• **Task statement**:
Find the line that contains "Screen dimensions: 952x1266" in the entries below. Output it and each later line exactly, and nothing else.
════════════════════
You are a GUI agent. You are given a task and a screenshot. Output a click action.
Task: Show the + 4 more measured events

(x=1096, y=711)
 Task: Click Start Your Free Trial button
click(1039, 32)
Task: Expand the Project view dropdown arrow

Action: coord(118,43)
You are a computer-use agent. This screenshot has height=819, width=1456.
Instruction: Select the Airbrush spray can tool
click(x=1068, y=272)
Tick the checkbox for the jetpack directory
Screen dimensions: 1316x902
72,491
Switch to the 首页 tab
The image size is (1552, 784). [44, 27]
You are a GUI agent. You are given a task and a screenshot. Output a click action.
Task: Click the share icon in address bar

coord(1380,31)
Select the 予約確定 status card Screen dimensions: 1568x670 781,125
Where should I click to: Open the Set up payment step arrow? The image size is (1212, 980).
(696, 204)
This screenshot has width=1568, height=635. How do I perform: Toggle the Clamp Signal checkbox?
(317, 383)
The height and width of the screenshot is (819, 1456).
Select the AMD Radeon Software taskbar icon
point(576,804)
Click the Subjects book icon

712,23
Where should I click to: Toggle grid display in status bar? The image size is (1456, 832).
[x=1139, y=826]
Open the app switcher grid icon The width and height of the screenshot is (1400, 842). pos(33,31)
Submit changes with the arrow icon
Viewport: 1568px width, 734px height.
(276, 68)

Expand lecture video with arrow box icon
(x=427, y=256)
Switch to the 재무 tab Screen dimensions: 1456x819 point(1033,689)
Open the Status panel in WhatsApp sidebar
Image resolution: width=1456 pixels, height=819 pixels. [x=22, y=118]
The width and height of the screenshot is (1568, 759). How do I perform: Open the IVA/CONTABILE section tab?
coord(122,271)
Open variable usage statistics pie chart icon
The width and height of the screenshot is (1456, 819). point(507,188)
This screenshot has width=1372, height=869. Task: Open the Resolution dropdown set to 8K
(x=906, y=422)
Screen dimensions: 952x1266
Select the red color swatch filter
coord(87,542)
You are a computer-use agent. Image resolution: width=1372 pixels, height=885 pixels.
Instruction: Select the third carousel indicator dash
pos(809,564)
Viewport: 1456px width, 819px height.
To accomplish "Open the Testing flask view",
════════════════════
• **Solution for this task**:
Screen dimensions: 952x1266
Select the red color swatch filter
coord(87,542)
You are a computer-use agent. Image resolution: width=1372 pixels, height=885 pixels.
Instruction: Select the third carousel indicator dash
pos(809,564)
Viewport: 1456px width, 819px height.
To accomplish "Open the Testing flask view",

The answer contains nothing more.